Desde que la carrera largó en la ciudad argentina, a las cuatro de la madrugada del domingo 5 de enero, los pilotos sintieron el rigor del rally más extremo del mundo. En el primer día de competencia, los rostros ya eran de cansancio y las motos llegaban al campamento de San Luis golpeadas por los primeros 800 kilómetros de carrera. “A todos los competidores les pegó fuerte la madrugada. Es el primer día y ya hay un porcentaje alto de cansancio en el organismo. Fue muy sacrificada la levantada, es un golpe duro y lo sienten la mente y el cuerpo”, decía el chileno Chaleco López al llegar al bivouac. Pero la Odisea estaba recién comenzando y vendrían cosas peores.

A medida que las etapas avanzaban, los pilotos iban cayendo de a poco y el centro médico comenzaba a tener cada vez más trabajo. El ir y venir de los helicópteros de auxilio aumentaba y ya se transformaba en una tradición ver a competidores lesionados o deshidratados. La opinión en el inicio era clara: Sudamérica tenía su versión más dura del Dakar. “No es que lo hayamos pensado así, pero esta prueba siempre tiene que ser dura. Las altas temperaturas de Argentina han complicado todo. Para ganar esta competencia tienes que sufrir y la idea es que vayas avanzando para ganar”, explicaba David Castera, director deportivo de la competencia.

A la mitad de la carrera, en la sexta etapa, ya eran cerca de doscientos los pilotos que se quedaban sin chances de llegar a Valparaíso, entre los que estaba Francisco Chaleco López. La gran carta chileta para ganar en la categoría de motocicletas sufría un accidente en la especial de San Miguel de Tucumán y Salta y se despedía del Dakar. Un barranco de cerca de diez metros veía caer al piloto y su moto, que quedó “fuera de servicio”. Pero por más intentos que hubiera realizado por continuar, las lesiones se lo impedían. Una fractura en la mano y una lesión en la rodilla lo obligaron a devolverse a Santiago antes de tiempo.

Sin embargo, la peor noticia de ese día aún no llegaba. Cerca de las dos de la tarde, la organización confirmaba la muerte del primer piloto en competencia. El camión rastrillo, que pasa por la mañana a recoger las motos que quedaron en el camino, encontraba en el desierto el cuerpo de Eric Palante (foto recorte), quien había fallecido en la madrugada del 10 de enero tras deshidratarse. El bivouac sufría con la partida del piloto belga de motocicletas, pero a la organización poco le importaba y la carrera debía continuar.
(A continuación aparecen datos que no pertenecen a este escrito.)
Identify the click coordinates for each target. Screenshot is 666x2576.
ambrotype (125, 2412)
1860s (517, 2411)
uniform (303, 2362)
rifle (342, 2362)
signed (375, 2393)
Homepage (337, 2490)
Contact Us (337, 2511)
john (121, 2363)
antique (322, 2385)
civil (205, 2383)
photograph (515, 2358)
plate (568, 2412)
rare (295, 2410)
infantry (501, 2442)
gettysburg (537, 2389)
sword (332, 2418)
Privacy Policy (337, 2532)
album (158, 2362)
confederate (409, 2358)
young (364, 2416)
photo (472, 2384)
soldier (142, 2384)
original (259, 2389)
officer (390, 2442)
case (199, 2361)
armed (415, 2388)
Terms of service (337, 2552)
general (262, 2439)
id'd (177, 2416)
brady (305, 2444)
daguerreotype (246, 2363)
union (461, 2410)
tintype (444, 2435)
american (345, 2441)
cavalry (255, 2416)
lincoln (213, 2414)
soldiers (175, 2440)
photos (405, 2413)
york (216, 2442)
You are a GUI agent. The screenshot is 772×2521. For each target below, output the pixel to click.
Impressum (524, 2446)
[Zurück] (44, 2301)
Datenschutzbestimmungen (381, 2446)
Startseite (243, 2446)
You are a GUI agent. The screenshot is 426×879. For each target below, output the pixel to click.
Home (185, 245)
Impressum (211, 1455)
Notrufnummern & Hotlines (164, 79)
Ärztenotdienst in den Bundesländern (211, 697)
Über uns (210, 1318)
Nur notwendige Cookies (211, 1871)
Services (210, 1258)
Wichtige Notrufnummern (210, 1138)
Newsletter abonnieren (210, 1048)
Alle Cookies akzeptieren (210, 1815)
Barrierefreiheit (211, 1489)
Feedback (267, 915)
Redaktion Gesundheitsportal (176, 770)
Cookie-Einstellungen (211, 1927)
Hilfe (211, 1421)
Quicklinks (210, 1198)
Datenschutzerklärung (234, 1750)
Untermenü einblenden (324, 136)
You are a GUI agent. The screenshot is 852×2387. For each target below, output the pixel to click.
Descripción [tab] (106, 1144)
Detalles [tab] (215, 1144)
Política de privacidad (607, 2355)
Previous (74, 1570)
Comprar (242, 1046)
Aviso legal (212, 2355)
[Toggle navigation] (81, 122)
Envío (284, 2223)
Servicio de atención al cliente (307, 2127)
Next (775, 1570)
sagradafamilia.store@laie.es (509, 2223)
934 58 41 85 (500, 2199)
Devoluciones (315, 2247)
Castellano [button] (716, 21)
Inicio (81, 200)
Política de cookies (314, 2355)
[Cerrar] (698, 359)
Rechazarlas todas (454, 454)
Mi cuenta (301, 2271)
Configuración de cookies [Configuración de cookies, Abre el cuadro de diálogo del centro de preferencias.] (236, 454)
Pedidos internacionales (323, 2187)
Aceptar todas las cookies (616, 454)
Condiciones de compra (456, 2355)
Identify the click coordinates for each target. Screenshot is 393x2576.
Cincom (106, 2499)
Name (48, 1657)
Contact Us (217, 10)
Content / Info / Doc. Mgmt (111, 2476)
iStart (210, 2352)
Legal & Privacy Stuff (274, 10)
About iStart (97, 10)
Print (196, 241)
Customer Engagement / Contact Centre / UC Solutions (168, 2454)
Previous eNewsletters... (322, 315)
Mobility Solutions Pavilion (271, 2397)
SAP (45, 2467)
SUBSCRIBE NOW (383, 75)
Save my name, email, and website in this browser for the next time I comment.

“A mí lo de Palante me quedó guardado. No está bien encontrar un piloto botado y recogerlo con el camión rastrillo. Me habría gustado una sensación de duelo  y fue como que no hubiera pasado nada. Había incomodidad en los pilotos”, dijo el piloto chileno Boris Garafulic, que compitió en la categoría autos a bordo de un Mini, en la meta de Valparaíso sobre la muerte del piloto de 50 años.

Tras el fallecimiento de Eric Palante y la difusión de las imágenes que muestran a Enric Marti Flix delirando semi desnudo en el desierto argentino producto de la deshidratación, todo se calmó en la carrera. Los competidores de motocicletas y cuadriciclos dejaron Argentina y se trasladaron a Bolivia. El país altiplánico recibía por primera vez el Dakar y 400 mil personas hicieron sentir como héroes a los golpeados pilotos que llegaban a Uyuni, quienes fueron recibidos por el presidente Evo Morales.

Los bolivianos prepararon una verdadera fiesta para recibir el Dakar y Chile no quería quedarse atrás. Pero el panorama no fue así y la ciudad chilena Calama mostró su peor cara. El bivouac de la ciudad minera no estuvo a la altura y los pilotos, que venían de enfrentar una dura etapa maratón, tuvieron que lidiar con la tierra que se levantaba del suelo. “Este campamento es una basura. Se supone que uno llega a Chile para reponer energías, pero con estas condiciones es muy difícil”, decía el local Claudio “Burrito” Rodríguez, piloto del Team Tamarugal XC.

A esa altura, a los sobrevivientes del Dakar poco les importaban las condiciones del campamento. Sólo les quedaban cinco etapas para llegar a Valparaíso y terminar la Odisea. Cinco etapas que se llevaron a cabo con más calma y que solamente dejó a 30 pilotos en el camino. La pesadilla ya había pasado y en Valparaíso cuatrocientas mil personas aplaudían a los 205 competidores que cumplían su sueño de llegar a la meta. Era el fin de la aventura, la más dura que hubiesen imaginado jamás.